As armas podem ser modificadas em termos de precisão, estabilidade, mira, mas comparando ao Division, não se sente as diferenças de poder entre as armas, é uma questão de cadência e mira, do que propriamente criar uma build que se adeque ao vosso estilo de jogo, isto porque, tal como já referi, o importante é estar sempre pronto para virar frangos, (neste caso zombies), não existe muita estratégia, por mais que a ideia fosse essa. Vão ter zonas maiores ou vão se dividir para cobrir vários pontos de entrada dos ditos zombies ou melhor dizendo hordes de zombies, mas a estratégia não é muito mais do que isso. É claro que as classes depois ajudam a que as coisas possam parecer mais de trabalho de equipa, mas não é uma ideia muito profunda.

World War Z tem um modo multijogador competitivo até 8 jogadores, com 5 modos tradicionais, Domination, King of the Hill, Combat, Incursion e Treasure Hunt. Todos os modos são de 4 VS 4 VS Zombies e uma montanha de zombies metidos pelo meio que dá uma certa diferença aos modos tradicionais de outros jogos, mas é só isso, tem pouco conteúdo, é repetitivo e é pouco recompensador.

Graficamente há momentos bons e maus, a capacidade de processar um sem fim de zombies por segundo a aparecer e a serem estilhaçados pelas nossas balas e com sangue a jorrar por todo o lado é uma das características e capacidades deste jogo, assim como de uma boa recriação dos locais por onde passamos e as suas texturas, mas o que não convence assim tanto é a movimentação dos zombies que por vezes parece que não dobram os joelhos e, como diria o outro, “eles não andam, deslizam”, e portanto já não é tão aceitável.
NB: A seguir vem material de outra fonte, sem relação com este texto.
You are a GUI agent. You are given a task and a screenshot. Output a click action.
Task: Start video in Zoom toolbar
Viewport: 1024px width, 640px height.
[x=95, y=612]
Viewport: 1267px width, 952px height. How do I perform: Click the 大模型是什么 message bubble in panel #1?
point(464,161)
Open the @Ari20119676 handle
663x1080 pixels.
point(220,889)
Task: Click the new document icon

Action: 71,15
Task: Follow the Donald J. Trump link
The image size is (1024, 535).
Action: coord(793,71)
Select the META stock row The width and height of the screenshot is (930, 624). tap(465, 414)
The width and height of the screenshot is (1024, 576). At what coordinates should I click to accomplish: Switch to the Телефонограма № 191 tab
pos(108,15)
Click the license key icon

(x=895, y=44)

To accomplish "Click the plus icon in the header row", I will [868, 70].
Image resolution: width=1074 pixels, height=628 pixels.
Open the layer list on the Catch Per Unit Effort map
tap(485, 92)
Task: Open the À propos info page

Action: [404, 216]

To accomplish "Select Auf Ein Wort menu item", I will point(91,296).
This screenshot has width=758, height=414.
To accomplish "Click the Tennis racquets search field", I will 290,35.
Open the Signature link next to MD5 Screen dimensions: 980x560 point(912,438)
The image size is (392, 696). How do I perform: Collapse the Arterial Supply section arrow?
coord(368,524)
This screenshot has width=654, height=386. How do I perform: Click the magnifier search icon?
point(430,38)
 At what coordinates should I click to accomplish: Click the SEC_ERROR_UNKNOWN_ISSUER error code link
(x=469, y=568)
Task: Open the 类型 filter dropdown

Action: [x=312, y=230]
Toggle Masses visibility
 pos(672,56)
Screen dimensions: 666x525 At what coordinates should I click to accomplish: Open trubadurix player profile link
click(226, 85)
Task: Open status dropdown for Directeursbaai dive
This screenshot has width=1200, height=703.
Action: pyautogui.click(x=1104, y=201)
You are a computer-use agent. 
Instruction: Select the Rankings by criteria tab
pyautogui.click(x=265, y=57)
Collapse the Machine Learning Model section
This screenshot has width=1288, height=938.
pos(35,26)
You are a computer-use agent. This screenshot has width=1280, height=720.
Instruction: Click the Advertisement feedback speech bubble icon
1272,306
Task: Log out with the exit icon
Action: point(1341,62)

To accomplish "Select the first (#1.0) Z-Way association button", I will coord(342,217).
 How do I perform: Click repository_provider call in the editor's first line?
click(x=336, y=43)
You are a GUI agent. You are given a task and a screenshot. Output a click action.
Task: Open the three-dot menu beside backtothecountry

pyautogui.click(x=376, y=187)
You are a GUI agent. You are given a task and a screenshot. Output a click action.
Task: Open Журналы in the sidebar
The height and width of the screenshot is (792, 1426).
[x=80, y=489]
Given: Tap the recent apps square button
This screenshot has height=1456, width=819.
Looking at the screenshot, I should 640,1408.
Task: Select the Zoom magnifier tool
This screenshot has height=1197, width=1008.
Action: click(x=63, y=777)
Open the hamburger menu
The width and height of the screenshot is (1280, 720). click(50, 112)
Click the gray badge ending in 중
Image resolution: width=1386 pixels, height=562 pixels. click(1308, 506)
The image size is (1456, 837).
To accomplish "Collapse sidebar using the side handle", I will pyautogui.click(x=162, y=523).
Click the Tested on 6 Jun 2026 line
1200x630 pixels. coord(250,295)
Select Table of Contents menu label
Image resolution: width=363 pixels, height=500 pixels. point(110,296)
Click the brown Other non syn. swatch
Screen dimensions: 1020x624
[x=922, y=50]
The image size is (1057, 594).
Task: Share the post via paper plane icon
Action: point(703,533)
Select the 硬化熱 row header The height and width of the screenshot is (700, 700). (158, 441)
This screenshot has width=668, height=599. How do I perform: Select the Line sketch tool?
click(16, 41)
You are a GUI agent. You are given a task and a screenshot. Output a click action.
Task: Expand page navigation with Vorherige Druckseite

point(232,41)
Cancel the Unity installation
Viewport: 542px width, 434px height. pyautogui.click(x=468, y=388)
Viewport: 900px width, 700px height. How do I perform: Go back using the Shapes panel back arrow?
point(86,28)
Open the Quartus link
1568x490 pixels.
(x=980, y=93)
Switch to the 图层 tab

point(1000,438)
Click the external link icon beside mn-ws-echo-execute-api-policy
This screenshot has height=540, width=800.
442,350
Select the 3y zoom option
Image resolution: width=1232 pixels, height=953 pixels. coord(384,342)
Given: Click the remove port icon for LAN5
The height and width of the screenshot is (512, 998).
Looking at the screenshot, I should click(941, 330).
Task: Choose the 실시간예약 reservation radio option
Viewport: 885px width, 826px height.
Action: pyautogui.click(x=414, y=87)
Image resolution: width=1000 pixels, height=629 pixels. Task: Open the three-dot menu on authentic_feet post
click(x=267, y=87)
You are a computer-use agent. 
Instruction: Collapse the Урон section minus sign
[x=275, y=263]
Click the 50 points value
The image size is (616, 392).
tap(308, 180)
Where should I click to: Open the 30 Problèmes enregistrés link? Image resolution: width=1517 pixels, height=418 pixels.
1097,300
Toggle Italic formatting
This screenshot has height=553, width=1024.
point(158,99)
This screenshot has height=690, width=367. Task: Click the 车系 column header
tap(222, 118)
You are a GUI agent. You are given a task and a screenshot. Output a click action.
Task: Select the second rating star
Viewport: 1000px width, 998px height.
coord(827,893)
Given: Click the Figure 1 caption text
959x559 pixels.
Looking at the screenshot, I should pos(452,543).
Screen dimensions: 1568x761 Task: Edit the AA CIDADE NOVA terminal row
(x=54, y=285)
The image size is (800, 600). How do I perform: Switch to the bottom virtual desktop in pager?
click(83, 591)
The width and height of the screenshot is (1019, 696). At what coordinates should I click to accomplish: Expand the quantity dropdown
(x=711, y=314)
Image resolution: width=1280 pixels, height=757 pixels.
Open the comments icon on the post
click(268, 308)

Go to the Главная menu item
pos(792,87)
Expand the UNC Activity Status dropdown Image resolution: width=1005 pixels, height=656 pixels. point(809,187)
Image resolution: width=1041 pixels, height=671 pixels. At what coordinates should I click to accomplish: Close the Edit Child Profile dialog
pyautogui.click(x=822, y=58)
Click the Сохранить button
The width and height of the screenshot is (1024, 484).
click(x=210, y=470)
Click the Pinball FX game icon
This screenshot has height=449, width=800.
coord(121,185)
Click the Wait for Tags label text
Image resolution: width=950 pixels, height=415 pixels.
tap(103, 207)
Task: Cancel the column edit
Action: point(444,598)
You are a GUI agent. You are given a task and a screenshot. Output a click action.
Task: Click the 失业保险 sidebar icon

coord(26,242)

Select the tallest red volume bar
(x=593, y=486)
World War Z aliás deve ser considerado como um jogo Arcade, é um jogo para ser jogado de uma forma descontraída, com amigos, juntar um grupo e curtir a forma como despedaçamos zombies de todas as maneiras e feitios e de como vemos corpos a voar pelos cenários, é um jogo que não se leva demasiado a sério e é por isso, numa altura em que tanta gente procura uma coisa rápida e instantânea, que o jogo fará furor.